DIFFERENTIAL GENOMIC PROFILING of PR neg and ER low subtypes

This study explores the role of ctDNA in low estrogen receptor (ER) tumours, particularly luminal breast cancer. The research started with the premise that not all luminal breast cancers are the same. The researchers divided ER-positive breast cancer into PR-positive and PR-negative, hypothesising that PR-negative cancers have intrinsic endocrine resistance. They also examined a subgroup of luminal breast cancer with low ER expression (less than 10%).

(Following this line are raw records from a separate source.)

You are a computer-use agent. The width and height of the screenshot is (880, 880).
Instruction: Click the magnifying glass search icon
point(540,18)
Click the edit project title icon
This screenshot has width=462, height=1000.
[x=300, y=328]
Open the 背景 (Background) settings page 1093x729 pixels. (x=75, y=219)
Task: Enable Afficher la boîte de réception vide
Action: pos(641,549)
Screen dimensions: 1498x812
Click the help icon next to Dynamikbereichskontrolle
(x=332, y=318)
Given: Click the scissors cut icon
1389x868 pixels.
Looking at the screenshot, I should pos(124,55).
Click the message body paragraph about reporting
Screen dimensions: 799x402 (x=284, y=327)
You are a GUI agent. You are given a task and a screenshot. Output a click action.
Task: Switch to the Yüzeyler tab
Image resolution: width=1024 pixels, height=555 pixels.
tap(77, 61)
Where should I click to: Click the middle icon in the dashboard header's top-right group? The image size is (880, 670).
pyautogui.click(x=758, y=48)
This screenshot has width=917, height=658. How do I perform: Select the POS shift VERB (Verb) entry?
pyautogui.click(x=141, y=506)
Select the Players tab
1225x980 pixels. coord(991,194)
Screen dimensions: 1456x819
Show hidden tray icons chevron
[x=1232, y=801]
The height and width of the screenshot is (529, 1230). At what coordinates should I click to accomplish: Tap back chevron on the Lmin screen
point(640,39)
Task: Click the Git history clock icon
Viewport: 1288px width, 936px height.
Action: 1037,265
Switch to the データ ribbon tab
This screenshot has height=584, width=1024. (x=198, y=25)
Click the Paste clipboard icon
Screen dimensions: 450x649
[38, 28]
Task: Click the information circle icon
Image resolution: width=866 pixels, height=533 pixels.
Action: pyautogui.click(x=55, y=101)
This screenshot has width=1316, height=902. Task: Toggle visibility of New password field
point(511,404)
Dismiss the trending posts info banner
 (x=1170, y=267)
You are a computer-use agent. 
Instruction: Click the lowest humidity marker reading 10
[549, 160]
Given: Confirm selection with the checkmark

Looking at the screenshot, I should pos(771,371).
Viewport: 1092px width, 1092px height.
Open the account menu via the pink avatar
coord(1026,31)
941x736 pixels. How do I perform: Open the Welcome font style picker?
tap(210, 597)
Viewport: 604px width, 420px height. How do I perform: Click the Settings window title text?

Clinically, ER-low tumours exhibited a lower incidence of bone involvement and a higher incidence of visceral involvement, similar to triple-negative breast cancer. When analysing the mutant allele frequency (MAF) in ctDNA, ER-low tumours showed higher levels, akin to triple-negative breast cancer. This was significant because it provided a biological readout and helped correct the model for higher ctDNA detectability.

The key finding was that the mutational profile of ER-low tumours resembled that of triple-negative breast cancer more than full luminal breast cancer. Specifically, TP53 single nucleotide variants were more common in ER-low and triple-negative tumours. In contrast, estrogen receptor genes such as ESR1 had a lower incidence in ER-low and PR-negative tumours compared to ER-positive and PR-positive tumours. This suggests that ER-low and PR-negative subgroups have distinct endocrine resistance mechanisms, which is important for developing new endocrine-based clinical trials.

The study also analysed the impact on overall survival, finding that the prognosis for ER-low tumours was similar to that of triple-negative breast cancer despite these patients receiving endocrine therapy. This raises questions about the effectiveness of endocrine therapy in this subgroup. The study suggests that ER-low patients might benefit more from immunotherapy and other treatments rather than traditional endocrine therapy, supported by both mutational and transcriptomic data.